> _PASSAGE_:
<<<<

In 2005, Any Minor Dude had his first guitar lesson. The tutor, a session musician of some repute, asked the 10-year-old what he wanted to play, probably expecting to hear Green Day or Black Eyed Peas. Any Minor Dude responded: “Johnny Cash”. It had nothing to do with my influence; he had seen the wonderful video for Hurt on MTV, and became an instant fan. Soon after, he bought the Highwaymen CD (Cash’s supergroup with Jennings and Kristofferson) and polished up on older Cash music, even buying a live DVD. I suspect that Hurt, which features on The Man Comes Around, may have introduced many young people to the genius of Johnny Cash. It certainly established this album as the best known of the American recordings.
Few singers achieve such immediate intimacy with her listeners as Seattle’s Rosie Thomas, whose beautiful, vulnerable voice accompanies sweet acoustic melodies. Lovely though her songs may sound, her lyrics are in turn sardonic, sad and dark. On her debut album, childhood is a running thread, with what seem to be random old family recordings linking tracks. As all her subsequent albums (other than last year’s Christmas album), When We Were Small has a sense of deep yearning for absent contentment, fleeting moment of love to fill in long, lacerating periods of loss felt deeply. If that sounds boring, know that Thomas was signed by Jonathan Poneman of Sub Pop, the record label that made grunge, who had caught Rosie singing during her stand-up comedy gigs (what’s that about sad clowns?). This is an astonishing debut, and Rosie would get even better yet.

>>>>

> _DATA_:
<<<<

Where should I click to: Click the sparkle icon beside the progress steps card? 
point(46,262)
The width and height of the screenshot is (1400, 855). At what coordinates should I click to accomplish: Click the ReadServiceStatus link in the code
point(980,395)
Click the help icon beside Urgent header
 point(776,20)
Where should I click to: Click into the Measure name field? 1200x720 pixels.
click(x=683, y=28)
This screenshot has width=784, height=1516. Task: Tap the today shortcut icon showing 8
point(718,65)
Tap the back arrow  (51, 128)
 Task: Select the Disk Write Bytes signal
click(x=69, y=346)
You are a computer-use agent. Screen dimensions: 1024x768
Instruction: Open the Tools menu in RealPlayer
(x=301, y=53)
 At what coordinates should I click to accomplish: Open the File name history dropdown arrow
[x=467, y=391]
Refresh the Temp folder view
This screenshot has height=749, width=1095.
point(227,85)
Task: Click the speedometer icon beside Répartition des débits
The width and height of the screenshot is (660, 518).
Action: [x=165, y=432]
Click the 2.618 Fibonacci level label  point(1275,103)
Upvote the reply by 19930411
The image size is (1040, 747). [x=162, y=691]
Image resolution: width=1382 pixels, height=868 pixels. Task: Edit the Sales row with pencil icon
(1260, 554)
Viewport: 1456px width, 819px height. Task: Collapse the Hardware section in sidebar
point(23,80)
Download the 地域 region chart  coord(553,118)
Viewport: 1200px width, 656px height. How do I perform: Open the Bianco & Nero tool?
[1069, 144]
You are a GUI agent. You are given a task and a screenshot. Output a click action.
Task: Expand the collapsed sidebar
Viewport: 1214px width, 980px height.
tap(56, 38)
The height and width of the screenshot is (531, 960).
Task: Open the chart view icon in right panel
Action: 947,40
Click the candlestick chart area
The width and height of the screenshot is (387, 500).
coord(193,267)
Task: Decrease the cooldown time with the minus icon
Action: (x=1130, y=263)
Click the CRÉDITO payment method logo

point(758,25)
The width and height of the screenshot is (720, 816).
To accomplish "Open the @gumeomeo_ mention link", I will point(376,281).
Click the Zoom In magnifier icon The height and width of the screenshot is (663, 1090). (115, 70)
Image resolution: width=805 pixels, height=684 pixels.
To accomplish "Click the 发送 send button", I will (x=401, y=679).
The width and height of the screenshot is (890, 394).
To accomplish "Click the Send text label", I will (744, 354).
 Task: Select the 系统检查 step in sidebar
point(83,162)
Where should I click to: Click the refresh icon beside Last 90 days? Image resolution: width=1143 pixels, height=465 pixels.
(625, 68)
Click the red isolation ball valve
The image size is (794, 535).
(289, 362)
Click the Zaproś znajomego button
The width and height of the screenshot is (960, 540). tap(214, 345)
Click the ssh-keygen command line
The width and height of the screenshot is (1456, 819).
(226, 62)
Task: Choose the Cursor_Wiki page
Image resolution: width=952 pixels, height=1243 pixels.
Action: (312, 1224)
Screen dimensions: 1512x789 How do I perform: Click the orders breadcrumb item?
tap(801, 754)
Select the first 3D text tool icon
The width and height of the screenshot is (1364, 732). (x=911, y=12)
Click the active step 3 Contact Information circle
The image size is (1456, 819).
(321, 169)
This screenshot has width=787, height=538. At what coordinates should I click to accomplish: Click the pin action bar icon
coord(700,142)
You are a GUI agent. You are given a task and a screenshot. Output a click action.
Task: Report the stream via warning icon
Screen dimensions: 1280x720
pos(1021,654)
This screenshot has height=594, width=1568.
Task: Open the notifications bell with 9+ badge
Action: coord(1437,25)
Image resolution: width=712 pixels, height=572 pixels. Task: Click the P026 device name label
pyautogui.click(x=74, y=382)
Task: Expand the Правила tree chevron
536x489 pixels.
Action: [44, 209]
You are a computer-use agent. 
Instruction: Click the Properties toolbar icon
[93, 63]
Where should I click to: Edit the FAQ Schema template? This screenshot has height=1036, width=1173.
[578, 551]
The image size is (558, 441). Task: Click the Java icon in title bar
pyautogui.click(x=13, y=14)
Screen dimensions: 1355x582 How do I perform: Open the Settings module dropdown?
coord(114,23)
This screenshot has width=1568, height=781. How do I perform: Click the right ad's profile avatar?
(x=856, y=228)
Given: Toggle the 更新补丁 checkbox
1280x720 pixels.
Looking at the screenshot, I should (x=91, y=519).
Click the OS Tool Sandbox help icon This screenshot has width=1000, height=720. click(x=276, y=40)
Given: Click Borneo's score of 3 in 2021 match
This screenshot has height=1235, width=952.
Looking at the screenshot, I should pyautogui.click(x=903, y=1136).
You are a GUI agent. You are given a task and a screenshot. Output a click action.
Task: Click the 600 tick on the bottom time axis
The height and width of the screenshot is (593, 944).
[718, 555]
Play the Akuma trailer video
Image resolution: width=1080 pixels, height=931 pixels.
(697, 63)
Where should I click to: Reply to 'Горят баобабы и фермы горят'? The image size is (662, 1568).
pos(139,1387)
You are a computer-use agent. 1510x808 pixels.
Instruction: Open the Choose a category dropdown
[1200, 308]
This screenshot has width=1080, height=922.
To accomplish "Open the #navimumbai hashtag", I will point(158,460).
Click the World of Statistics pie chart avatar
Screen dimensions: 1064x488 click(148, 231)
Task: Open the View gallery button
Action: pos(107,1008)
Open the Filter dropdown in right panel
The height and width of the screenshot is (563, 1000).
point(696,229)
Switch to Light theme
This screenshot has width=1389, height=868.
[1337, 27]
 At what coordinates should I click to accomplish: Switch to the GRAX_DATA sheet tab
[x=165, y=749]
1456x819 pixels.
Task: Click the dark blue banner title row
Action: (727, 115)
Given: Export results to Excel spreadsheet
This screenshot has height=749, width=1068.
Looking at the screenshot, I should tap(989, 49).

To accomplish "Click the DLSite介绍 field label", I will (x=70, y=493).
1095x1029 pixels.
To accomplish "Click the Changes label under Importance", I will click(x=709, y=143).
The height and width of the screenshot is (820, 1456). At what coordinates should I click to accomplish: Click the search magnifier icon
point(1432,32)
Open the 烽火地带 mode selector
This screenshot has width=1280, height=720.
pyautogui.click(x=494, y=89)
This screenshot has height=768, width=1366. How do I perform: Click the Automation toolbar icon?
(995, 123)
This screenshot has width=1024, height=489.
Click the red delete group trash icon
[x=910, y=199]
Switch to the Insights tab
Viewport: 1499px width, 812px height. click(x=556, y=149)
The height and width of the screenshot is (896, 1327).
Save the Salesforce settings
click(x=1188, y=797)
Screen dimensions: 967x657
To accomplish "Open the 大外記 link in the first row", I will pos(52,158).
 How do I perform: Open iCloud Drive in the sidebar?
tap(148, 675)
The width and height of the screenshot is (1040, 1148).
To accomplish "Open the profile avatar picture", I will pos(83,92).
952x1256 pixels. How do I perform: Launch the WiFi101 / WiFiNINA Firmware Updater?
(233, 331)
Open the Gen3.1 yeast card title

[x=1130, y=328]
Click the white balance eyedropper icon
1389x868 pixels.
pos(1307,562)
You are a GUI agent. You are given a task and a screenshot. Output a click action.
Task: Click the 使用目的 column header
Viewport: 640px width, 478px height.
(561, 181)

>>>>

> _OBJECTIVES_:
[1] List the adjectives the music passage uses to describe Rosie Thomas's lyrics.
[2] Answer these from the music passage:
(a) How old was Any Minor Dude at his first guitar lesson?
(b) Where did he see the video for Hurt?
(c) Which record label signed Rosie Thomas?
[3] Does the music passage support each statement? Answer yes or no, quoting the deciding words.
(a) Any Minor Dude became a Johnny Cash fan because of the writer's influence.
(b) Rosie Thomas is from Seattle.
(c) Rosie Thomas's Christmas album shares the deep yearning found on When We Were Small.

> _FINAL RESULTS_:
[1] sardonic, sad, dark

[2]
(a) 10 years old
(b) On MTV
(c) Sub Pop

[3]
(a) No: "It had nothing to do with my influence"
(b) Yes: "Seattle’s Rosie Thomas"
(c) No: "other than last year’s Christmas album"